### TASK STATEMENT
Reproduce the data exactly as it stands.

### Collected data entries

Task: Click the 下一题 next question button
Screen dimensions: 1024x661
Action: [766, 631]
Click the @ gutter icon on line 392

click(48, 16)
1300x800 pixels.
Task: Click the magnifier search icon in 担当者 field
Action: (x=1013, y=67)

### ANSWER AREA
Task: Click the 下一题 next question button
Screen dimensions: 1024x661
Action: [766, 631]
Click the @ gutter icon on line 392

click(48, 16)
1300x800 pixels.
Task: Click the magnifier search icon in 担当者 field
Action: (x=1013, y=67)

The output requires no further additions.